In an attempt to better understand the shortfall and to promote potential solutions, EBRI decided to look closer at the way a number of states have launched their own automatic retirement savings initiatives. According to EBRI, the first one to come online was OregonSaves. In this program, private sector employees’ contributions are made to individual retirement accounts (IRAs) post-tax, with the initial deferral rate being 5%. It also includes escalations of 1% a year up to a 10% threshold.
EBRI looked at two scenarios in OregonSaves to see how much it could reduce the RSS. In the first instance, EBRI assumed a 25% opt-out in the first year but none thereafter. In the second instance, EBRI assumes, again, a 25% opt-out but also that some participants decide to defer less than 5%.

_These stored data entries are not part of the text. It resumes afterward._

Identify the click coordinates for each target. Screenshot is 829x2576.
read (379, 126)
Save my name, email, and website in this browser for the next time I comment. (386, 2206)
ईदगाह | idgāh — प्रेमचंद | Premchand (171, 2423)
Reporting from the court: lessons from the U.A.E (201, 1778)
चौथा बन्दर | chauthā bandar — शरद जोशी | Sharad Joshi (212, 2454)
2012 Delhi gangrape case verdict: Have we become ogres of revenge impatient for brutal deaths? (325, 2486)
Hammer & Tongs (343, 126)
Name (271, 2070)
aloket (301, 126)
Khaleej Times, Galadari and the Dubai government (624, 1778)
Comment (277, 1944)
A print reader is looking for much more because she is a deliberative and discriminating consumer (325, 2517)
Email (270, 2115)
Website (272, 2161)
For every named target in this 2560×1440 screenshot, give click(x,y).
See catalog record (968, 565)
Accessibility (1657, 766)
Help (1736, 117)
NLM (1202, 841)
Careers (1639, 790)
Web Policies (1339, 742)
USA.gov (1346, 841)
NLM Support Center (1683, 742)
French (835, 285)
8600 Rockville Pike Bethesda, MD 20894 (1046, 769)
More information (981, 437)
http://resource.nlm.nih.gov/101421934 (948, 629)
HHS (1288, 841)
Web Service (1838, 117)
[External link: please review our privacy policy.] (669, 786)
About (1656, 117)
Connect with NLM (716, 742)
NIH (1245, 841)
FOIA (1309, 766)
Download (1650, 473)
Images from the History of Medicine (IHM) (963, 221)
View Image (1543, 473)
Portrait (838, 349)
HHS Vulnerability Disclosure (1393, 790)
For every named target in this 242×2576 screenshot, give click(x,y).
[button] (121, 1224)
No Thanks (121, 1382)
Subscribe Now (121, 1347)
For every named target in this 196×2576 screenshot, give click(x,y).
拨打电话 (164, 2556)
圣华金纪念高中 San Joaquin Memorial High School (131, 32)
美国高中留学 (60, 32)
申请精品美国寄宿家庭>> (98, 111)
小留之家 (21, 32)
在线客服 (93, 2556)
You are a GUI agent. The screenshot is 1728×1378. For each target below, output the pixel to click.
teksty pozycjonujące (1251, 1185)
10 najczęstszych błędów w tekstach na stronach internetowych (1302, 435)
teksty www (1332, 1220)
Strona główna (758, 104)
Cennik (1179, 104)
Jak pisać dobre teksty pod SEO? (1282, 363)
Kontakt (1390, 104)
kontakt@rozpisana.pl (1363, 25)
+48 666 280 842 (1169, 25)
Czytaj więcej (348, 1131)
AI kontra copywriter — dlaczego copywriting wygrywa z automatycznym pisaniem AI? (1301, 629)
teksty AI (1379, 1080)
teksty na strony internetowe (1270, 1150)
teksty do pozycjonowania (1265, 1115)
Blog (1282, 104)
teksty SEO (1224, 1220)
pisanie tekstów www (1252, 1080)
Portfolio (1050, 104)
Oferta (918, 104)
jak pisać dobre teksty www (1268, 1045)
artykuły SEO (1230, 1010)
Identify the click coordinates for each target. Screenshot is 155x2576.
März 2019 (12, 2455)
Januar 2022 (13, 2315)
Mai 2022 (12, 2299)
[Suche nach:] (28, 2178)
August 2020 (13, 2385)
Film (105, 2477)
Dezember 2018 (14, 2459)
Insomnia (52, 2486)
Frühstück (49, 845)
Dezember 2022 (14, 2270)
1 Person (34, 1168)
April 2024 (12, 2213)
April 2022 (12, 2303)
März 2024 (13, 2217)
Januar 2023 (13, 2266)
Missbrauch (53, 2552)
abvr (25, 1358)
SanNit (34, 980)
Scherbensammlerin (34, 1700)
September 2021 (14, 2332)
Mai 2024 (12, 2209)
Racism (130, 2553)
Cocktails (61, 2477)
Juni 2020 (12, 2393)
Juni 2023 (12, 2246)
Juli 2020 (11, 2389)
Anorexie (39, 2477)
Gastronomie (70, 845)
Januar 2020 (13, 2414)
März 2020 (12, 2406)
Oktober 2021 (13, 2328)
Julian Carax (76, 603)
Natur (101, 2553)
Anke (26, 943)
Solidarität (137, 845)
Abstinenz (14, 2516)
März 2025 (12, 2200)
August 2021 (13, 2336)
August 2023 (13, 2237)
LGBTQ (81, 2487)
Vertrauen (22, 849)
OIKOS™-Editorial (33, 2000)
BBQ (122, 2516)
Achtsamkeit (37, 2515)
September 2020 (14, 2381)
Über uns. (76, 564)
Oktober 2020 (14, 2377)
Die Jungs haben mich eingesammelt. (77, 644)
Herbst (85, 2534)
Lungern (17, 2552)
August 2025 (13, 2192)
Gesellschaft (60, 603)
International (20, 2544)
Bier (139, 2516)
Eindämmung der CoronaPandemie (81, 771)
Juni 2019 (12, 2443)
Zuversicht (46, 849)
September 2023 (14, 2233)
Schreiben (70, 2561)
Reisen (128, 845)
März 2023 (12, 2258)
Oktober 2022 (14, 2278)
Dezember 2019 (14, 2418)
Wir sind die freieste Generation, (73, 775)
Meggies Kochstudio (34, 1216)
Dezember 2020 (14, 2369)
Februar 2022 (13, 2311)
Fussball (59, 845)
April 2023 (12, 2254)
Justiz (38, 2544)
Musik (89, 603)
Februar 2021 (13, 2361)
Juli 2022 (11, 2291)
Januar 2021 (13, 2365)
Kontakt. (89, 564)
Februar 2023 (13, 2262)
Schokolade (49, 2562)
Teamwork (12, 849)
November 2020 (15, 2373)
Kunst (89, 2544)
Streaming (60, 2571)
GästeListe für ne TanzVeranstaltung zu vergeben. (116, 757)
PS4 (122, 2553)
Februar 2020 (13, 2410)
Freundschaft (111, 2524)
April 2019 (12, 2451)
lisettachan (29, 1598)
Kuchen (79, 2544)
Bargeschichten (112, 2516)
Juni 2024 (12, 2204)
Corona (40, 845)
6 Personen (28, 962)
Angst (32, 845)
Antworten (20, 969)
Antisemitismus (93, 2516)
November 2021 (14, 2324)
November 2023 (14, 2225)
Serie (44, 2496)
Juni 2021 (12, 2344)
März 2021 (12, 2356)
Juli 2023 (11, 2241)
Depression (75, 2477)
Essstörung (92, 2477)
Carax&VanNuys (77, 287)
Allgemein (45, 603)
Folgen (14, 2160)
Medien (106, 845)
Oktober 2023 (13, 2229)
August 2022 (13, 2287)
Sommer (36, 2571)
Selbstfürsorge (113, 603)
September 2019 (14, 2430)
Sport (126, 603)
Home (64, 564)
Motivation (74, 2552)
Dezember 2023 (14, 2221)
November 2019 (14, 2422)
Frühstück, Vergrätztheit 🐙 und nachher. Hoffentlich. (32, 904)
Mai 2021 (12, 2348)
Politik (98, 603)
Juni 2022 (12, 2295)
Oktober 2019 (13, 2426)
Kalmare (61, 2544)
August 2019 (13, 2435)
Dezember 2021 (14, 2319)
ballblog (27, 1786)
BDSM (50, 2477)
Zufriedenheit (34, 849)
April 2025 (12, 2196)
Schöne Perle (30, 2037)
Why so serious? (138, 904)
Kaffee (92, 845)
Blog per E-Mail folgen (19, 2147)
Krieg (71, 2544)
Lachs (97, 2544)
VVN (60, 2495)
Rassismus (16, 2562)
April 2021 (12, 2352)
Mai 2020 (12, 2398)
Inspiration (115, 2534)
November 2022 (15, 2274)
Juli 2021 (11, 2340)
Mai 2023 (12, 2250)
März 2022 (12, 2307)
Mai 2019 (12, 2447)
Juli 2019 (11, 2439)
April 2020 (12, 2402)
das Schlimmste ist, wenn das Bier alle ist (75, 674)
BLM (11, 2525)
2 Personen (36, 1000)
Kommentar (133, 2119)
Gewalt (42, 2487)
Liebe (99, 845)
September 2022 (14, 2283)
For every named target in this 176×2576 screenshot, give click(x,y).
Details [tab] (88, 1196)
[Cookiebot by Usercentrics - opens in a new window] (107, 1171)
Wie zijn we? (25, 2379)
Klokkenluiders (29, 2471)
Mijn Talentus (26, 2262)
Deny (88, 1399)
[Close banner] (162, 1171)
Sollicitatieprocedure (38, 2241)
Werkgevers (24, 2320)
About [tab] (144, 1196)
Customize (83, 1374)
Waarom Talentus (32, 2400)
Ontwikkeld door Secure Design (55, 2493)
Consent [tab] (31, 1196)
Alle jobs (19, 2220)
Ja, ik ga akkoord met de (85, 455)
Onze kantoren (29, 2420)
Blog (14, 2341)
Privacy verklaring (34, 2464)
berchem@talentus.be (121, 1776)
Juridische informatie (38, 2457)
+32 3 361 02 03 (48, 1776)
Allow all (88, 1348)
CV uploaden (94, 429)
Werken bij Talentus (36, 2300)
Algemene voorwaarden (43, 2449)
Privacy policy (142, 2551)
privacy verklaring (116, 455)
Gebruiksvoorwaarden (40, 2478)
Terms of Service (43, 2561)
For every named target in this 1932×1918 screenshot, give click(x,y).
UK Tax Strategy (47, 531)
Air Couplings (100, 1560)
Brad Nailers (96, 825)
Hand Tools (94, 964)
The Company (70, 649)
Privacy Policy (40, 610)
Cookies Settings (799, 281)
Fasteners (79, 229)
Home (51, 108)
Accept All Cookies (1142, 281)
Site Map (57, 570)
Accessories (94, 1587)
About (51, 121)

For those between the ages of 35 and 44, the RSS in scenario one is 16.1% and 11.6% in the second scenario. For those between the ages of 45 and 54, the RSS in the first scenario is 15.5% and 10.7% in the second. For those between the ages of 55 and 64, the impact is much less, with the RSS declining 4.8% in both scenarios.
“It is clear that younger age cohorts will benefit more from OregonSaves,” EBRI says. “When additional information is available on the opt-out rates across all employer sizes and information on the opt-out rates for auto-escalation are available, EBRI will update this analysis and provide a much wider array of assumptions.”